What is needed:
Reproduce each of the records below word for word, leaving every line unchanged.

##### Source material #####

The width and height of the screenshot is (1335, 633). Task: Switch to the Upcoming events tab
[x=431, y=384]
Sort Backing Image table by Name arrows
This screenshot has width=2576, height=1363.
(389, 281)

#####

Final answer:
The width and height of the screenshot is (1335, 633). Task: Switch to the Upcoming events tab
[x=431, y=384]
Sort Backing Image table by Name arrows
This screenshot has width=2576, height=1363.
(389, 281)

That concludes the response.